Book Report: Permission Marketing by Seth Godin
by Joey
9 12 2006I have a lot to learn if I’m going to bring a company into existence. My plan is twofold: A) Read lots of books. B) Maintain a grateful attitude towards anyone who is willing to teach me something. If you can think of a book that a new entrepreneur should read, please leave suggestions in the comments or e-mail joey [at] greaterthanclothing.
Seth Godin has long been considered an authority on marketing in the internet age. He founded a pioneering online marketing company and sold it to Yahoo! before writing Permission Marketing in 1999. That makes this book fairly ancient by internet standards, and it does show its age at times (he gushes about My Yahoo!, which isn’t exactly groundbreaking any more), but I was actually surprised at how relevant the message still is. There certainly are companies that have yet to adjust their marketing to take advantage of the opportunity represented by the revolutionary change in the nature of communication (or, more fundamentally, information) over the last decade.
Godin starts by describing the late 20th century’s dominant paradigm, which he dubs “Interruption Marketing”. He’s referring to the mass broadcast commercial, junk mail, spam, and all other forms of marketing that are a mile wide and an inch deep. Response rates for this type of message are very low, but with enough resources it has been possible to make up for that with volume. He makes a great point about how traditional media and Interruption Marketing are mutually reinforcing. They can’t exist without each other.
As programming choices multiplied and new media started vying for the consumer’s time, attention became a scarce commodity, which put new constraints on the efficacy of Interruption Marketing. I’d argue that the fragmentation of the entertainment landscape has only accelerated since 1999 (this was before YouTube, before blog readership gained any momentum, etc.). The internet, part of the “problem” for traditional marketers, provided tools that made another form of marketing, “Permission Marketing”, much easier to scale.

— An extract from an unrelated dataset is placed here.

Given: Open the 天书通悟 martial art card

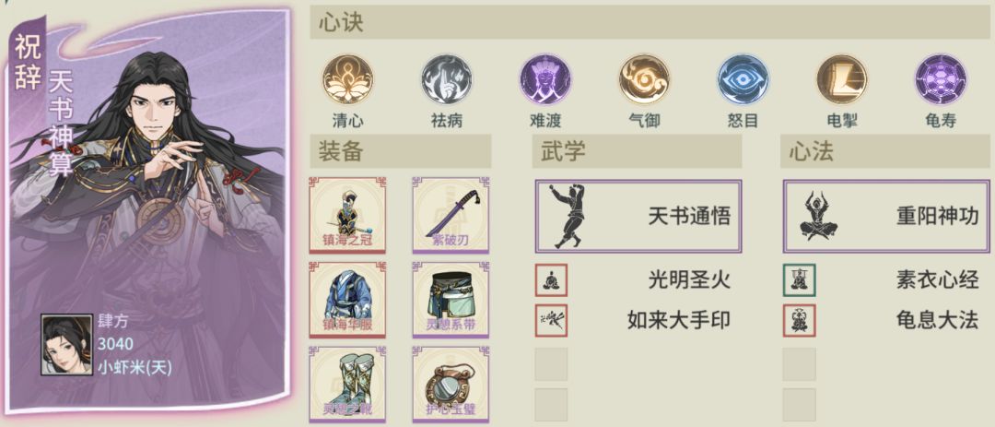Looking at the screenshot, I should [x=638, y=216].
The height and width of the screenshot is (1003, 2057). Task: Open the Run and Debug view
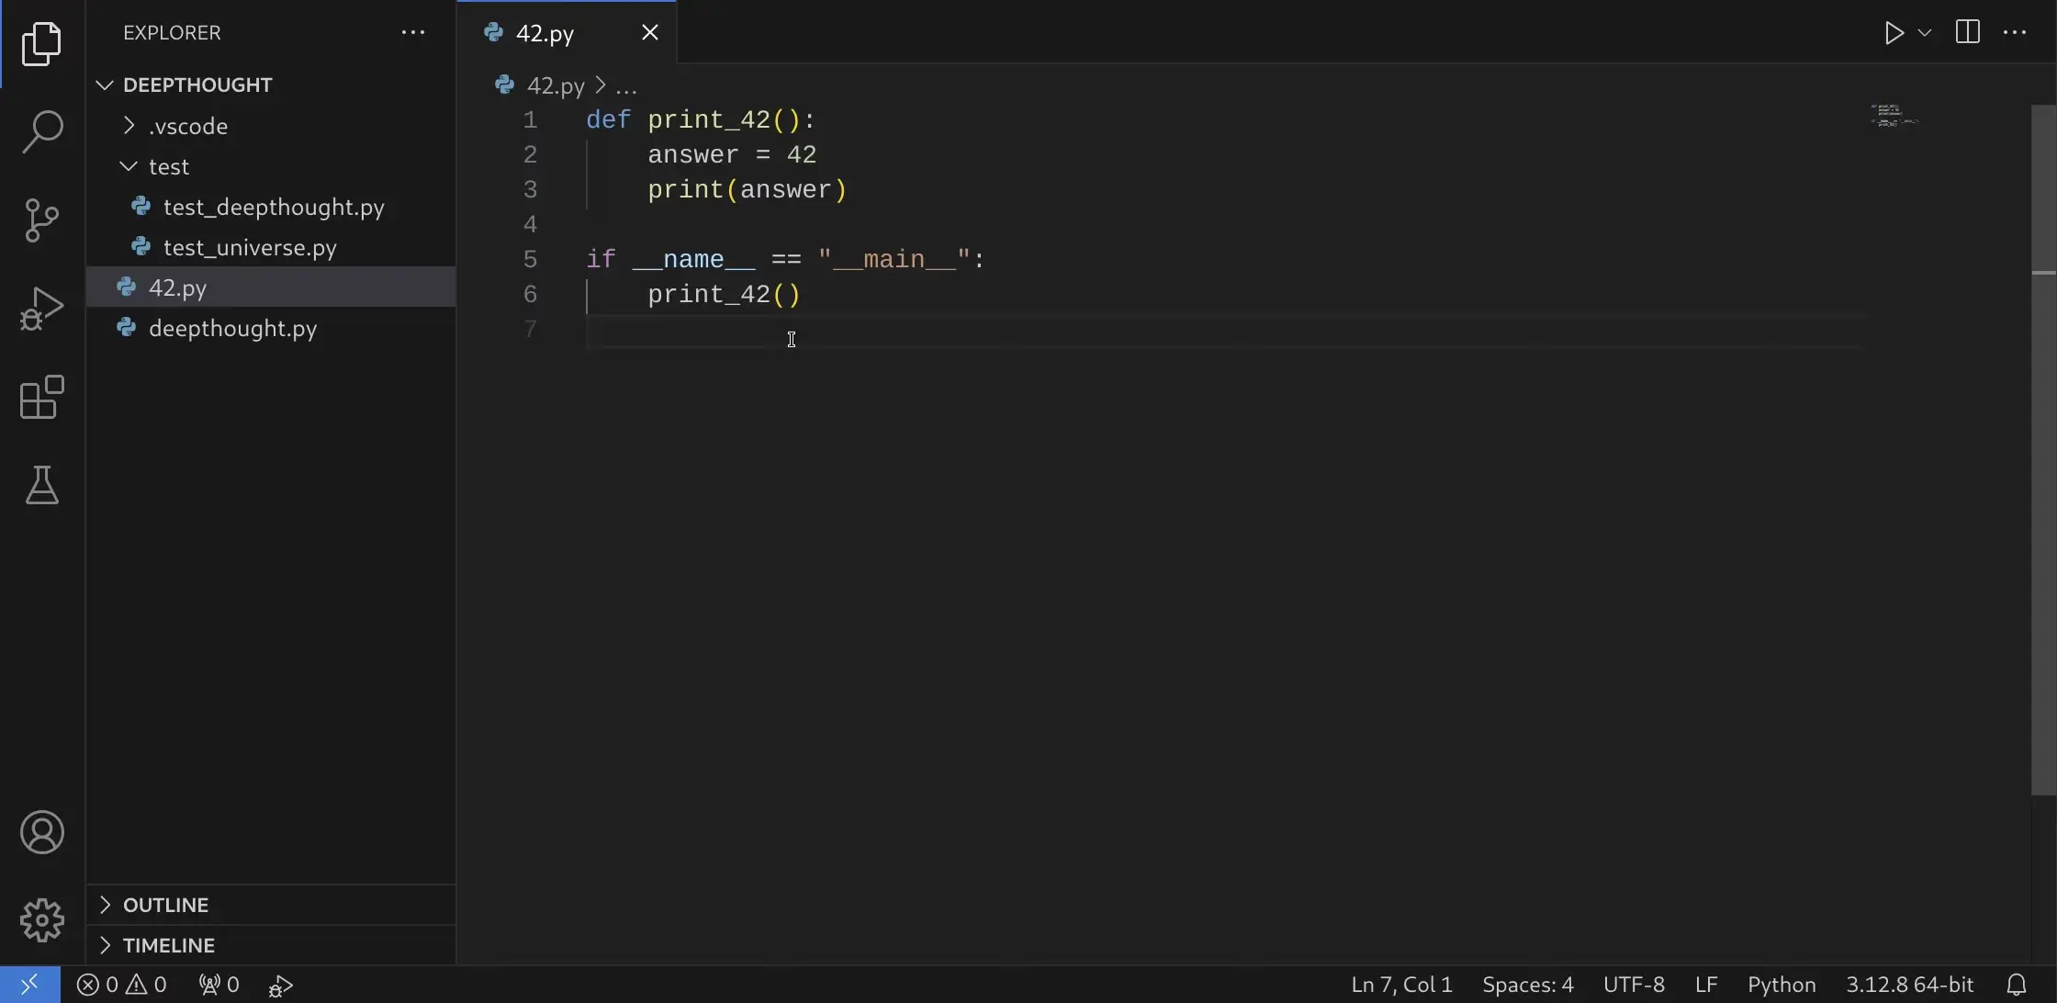click(40, 309)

Permission Marketing seeks to cultivate and maintain opt-in consumer consent to be marketed to. The goal is to rise above the background noise by offering valuable, relevant, personal and expected marketing messages. Thus the marketer can earn the right to communicate with the consumer frequently, and has a reasonable expectation that his message will be absorbed each time, leading to higher response rates. Electronic communication options like e-mail allow this frequent communication to be executed with much lower overhead than a mass advertising or direct (snail) mail campaign.
For example, let’s say you were a marketing manager for Velveeta. You could spend significant time and money creating a single ad and spend more money purchasing airtime for it. Then, as it is shown repeatedly it must create awareness, desire and follow-through. The response rate for the single ad must be great enough to pay back the initial investment. Several factors work against you. People ignore ads (or skip them with Tivo), next-day recall is very low for the vast majority of ads that are seen, it is very difficult to target your ads, so many impressions are wasted on consumers who are unlikely to buy the product under any circumstance, etc. Even if you are great at creating compelling ads, this is a difficult task.
Imagine, on the other hand, if your initial message asked something less of the consumer and offered them something in return. “Log on to our website for great recipes and money-saving coupons”. At the website, you provide an opportunity for the end-user to submit their e-mail, in exchange for which you will send more recipes and coupons every couple of weeks. Now you have begun to cultivate a real asset that can be leveraged over time: permission to send marketing messages along with the promised and anticipated content.
This is a lower-volume communication than the ad, but the response rate should be much higher. Thus, Seth argues, you can extract maximum value from the relationship with the consumer. This is where I think the book could have gone a bit farther. I am a huge believer in the value of a true dialogue with the consumer, and that’s not what the book advocates. The examples of Permission Marketing are all series of one-way communications that the consumer either accepts or rejects. Sure they are more targeted, and the value to the consumer is taken into consideration, but if you’re going to go to the effort of building a relationship with your consumer base, why not give them an opportunity to tell you what they think (or better yet, ask them directly)? To put it another way, instead of simply asking for their permission to talk to them, why not give yourself permission to listen as well?
E-mail marketing is built for testing, which requires a steady stream of new ideas. You could leverage this relationship, which happens to be with your most engaged consumers, to feed new ideas into the testing framework. Perhaps the consumer really wants a different type of coupon or recipe, and going with the suggestion could increase response rates significantly. Further, why not take the opportunity to gather feedback on the product itself. If you can show that you are really interested in what consumers have to say, I’m sure they will invest more in the relationship. This can create a positive loop, and then you would really have an asset.
All in all, I’m glad I read this book, even if it shows its age at times. If it seems trite at times it’s at least in part because the ideas it introduced have been so widely used over the past seven years. It includes some great tools that I will be sure to use as I attempt to mold Greater>Than into an organization that understands the value of the relationship with the customer.